There are very few Indian films made with the empathy and sensitivity of Aligarh. It’s a heartbreaking tragedy of one man trying to survive in a world that doesn’t accept him. Like the film, Ramchandra Siras, a homosexual professor at Aligarh Muslim University, was beaten down, repressed and gagged - usually by those in positions of power. He was isolated, assaulted, persecuted and shamed. But we of know the pain he lived with now. We know his story, a story that will live for eternity - as a warning, but also as a sign of hope. And it makes you wonder, how could someone try to bury a tale as beautiful as this?

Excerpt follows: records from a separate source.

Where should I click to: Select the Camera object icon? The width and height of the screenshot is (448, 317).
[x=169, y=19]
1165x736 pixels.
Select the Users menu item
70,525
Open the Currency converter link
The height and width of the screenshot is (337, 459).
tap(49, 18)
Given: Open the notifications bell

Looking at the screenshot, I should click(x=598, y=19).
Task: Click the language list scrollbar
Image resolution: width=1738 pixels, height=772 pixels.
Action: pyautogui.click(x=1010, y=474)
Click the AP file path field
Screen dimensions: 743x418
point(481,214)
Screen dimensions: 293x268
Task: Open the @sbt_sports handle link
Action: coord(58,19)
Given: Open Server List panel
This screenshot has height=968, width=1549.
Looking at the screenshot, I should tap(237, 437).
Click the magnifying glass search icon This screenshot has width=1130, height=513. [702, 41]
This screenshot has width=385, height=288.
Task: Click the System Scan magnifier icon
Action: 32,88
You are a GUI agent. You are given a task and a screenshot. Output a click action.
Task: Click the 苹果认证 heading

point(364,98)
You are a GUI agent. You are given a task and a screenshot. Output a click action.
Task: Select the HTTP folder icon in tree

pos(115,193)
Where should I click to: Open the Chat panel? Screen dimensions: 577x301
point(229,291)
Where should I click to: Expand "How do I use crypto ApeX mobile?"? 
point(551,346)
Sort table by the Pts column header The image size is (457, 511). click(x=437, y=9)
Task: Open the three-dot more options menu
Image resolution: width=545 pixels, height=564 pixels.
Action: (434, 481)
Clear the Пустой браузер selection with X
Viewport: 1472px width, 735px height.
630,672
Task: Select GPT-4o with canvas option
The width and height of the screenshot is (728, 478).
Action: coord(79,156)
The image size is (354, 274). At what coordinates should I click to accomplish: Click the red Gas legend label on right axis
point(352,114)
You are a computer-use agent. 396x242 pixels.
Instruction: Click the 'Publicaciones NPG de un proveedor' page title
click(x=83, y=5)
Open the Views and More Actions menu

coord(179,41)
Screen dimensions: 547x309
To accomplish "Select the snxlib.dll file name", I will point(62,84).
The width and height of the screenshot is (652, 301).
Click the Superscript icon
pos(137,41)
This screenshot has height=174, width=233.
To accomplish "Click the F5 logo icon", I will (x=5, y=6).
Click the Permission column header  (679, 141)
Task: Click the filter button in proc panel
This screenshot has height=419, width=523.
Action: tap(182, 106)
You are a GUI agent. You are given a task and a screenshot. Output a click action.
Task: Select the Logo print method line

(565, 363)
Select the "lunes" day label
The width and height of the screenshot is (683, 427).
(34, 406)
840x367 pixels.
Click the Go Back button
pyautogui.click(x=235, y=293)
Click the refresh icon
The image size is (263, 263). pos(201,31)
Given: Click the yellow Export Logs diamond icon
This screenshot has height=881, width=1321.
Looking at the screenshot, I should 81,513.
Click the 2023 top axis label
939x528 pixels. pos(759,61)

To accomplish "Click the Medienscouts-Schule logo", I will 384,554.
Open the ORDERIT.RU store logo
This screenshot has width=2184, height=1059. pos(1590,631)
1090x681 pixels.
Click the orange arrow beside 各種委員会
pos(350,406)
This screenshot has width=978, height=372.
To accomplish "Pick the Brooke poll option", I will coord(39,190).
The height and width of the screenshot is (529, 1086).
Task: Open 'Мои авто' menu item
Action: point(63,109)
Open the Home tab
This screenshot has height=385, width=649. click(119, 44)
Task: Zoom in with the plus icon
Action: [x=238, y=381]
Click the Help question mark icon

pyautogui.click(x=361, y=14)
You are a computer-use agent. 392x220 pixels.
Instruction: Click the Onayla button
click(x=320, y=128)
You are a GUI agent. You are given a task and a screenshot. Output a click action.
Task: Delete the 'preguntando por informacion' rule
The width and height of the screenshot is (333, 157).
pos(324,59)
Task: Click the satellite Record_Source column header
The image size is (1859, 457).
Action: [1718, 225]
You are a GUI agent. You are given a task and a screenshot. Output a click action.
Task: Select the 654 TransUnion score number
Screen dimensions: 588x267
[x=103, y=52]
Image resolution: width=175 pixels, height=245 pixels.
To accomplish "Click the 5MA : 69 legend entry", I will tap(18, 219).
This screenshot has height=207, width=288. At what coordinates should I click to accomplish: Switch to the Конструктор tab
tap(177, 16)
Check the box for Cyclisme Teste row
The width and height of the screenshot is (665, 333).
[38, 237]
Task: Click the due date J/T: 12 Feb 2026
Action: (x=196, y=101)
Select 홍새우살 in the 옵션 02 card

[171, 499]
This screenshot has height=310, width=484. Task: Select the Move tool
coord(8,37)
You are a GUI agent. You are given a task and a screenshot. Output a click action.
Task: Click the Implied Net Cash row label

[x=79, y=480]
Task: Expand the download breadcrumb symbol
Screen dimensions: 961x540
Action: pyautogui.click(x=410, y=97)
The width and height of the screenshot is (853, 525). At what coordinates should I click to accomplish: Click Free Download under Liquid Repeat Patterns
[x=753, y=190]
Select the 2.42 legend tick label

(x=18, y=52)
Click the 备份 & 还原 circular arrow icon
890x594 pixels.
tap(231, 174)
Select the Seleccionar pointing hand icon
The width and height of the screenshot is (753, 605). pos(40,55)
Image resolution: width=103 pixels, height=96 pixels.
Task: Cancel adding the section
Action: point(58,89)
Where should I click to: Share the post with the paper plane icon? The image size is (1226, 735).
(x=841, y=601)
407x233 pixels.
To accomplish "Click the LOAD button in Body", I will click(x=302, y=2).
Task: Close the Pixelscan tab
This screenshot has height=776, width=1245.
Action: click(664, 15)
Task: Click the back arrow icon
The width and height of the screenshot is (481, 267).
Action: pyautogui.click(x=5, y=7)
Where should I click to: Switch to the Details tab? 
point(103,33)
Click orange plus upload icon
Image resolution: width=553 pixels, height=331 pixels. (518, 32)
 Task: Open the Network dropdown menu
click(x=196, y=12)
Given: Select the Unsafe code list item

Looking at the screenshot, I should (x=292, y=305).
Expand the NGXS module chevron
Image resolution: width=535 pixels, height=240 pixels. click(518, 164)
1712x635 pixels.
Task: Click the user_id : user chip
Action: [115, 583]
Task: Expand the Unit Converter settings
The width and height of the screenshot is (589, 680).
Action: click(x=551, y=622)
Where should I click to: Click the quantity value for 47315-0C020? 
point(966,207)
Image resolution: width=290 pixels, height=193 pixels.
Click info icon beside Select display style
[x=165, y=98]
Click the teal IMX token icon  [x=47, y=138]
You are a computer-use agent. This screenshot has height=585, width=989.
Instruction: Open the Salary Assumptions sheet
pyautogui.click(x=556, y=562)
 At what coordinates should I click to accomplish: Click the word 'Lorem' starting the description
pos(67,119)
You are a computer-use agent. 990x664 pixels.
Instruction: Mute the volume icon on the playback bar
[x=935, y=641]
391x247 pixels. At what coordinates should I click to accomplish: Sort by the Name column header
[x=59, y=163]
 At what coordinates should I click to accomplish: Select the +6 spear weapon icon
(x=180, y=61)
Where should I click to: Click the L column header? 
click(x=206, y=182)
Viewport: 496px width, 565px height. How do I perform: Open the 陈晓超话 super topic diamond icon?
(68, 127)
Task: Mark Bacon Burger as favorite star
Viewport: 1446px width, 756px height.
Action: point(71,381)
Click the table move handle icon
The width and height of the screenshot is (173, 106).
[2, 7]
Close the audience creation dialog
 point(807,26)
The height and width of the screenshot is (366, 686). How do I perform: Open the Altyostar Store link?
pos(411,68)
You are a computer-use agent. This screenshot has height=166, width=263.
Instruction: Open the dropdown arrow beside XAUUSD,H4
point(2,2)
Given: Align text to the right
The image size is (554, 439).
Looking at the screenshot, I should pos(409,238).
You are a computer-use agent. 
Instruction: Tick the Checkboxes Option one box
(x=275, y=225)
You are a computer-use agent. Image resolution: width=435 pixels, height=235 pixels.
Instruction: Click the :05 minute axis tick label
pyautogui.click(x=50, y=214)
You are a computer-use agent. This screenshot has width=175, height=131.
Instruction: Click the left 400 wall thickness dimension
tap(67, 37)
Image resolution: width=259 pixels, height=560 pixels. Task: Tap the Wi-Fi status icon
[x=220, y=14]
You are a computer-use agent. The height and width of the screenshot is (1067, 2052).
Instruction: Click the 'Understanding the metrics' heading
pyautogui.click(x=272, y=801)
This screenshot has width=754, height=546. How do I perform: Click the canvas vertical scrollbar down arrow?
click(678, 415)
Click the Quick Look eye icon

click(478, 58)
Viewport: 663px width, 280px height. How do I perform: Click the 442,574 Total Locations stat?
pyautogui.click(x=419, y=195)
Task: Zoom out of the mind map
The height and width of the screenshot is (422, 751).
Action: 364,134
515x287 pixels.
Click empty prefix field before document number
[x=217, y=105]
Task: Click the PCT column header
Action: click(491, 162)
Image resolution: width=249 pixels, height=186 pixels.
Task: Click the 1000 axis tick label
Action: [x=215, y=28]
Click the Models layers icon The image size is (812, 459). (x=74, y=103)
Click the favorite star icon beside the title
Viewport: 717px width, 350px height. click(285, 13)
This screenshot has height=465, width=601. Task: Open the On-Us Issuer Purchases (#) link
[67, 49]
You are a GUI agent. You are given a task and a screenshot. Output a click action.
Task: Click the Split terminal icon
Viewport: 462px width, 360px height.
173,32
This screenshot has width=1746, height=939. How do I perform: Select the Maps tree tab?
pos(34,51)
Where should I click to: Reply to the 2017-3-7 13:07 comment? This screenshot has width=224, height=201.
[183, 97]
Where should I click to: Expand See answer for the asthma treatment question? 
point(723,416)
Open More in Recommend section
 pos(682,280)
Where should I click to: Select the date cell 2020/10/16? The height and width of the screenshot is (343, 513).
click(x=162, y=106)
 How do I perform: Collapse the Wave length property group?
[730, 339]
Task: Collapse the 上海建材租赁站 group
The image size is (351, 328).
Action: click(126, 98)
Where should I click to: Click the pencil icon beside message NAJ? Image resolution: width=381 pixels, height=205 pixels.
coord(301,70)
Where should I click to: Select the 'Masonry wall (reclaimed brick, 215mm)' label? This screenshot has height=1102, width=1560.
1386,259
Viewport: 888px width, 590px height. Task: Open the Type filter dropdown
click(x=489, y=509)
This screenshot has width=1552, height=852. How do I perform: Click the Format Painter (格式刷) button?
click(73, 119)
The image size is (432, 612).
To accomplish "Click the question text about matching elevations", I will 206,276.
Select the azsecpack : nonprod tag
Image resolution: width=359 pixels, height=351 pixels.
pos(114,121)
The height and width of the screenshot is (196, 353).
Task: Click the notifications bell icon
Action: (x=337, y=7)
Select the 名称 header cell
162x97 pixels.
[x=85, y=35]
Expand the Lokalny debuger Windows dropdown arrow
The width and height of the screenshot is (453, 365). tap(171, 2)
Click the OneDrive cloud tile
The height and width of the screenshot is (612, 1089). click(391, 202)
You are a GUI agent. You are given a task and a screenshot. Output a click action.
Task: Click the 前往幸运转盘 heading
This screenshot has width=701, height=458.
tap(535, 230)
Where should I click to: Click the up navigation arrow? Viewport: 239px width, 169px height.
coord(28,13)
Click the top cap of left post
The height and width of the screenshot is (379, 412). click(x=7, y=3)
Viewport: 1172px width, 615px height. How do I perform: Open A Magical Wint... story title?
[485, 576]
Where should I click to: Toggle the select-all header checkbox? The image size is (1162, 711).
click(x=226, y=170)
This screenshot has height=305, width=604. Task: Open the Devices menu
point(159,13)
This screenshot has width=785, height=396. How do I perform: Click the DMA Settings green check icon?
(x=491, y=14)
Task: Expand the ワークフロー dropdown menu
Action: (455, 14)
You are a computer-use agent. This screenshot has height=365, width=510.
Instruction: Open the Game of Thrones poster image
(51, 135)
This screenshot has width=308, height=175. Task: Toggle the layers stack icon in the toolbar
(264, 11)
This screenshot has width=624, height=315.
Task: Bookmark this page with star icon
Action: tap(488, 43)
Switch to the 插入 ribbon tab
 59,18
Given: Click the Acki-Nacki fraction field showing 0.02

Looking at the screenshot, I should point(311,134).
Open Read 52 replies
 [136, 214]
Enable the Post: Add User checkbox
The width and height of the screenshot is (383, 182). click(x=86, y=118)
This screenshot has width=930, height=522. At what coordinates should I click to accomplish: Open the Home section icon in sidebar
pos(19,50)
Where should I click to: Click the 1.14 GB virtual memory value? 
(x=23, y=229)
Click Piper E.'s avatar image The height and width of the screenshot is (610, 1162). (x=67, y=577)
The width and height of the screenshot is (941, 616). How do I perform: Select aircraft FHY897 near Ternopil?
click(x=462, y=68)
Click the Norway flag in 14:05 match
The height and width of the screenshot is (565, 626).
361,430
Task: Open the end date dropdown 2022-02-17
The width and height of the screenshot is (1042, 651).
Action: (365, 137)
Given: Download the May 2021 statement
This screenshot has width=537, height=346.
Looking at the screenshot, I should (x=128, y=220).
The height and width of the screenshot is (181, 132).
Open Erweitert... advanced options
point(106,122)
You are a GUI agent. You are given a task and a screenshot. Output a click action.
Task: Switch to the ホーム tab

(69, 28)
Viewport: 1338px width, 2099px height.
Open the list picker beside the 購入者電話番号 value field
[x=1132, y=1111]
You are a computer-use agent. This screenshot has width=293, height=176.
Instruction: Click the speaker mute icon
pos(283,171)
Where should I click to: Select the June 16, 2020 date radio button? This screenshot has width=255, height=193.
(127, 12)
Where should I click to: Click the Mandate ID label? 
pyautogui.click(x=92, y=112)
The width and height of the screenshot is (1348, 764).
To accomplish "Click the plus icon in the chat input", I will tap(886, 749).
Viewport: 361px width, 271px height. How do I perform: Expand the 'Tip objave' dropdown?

It’s also a great example of cinematic restraint - both the film and the central performances. While the rest of the films on this list feature Rajkummar in a leading role, this is Manoj Bajpayee’s movie to carry - but he could not have done what he did without Rajkummar’s support. Together, they achieved greatness.

Newton

Newton (2017)
Newton (2017)

As the lines between art and propaganda blur, there is one bright spot. It feels sort of reductive to label Newton as a social drama - it isn’t, at least not in the way that some of Akshay Kumar’s films are - but it’s a film that has anger in its heart, and spirit in its veins. Like Shahid, it points the spotlight in the direction of a systemic problem in our nation that we simply have not paid enough attention to. Like the legal system - broken, corrupt, compromised in parts - making a film about rigged elections takes courage.

Trapped

Trapped (2017)
Trapped (2017)

There are bad Rajkummar Rao films, but never a bad Rajkummar Rao performance. Trapped is neither. It is -- like similar vanity projects such as All is Lost (Robert Redford), Buried (Ryan Reynolds), Locke (Tom Hardy) -- a virtuosic one-man show, a film that has at its centre a performance so commanding that you forget that you’re watching an actor at all. But not enough people realise how risky films such as this really are. In the wrong hands, it could have come turned into an unbearable exercise in self-praise. It’s not. Under Vikramaditya Motwane’s deft direction, the films becomes a statement on our place in the world - sort of like CityLights.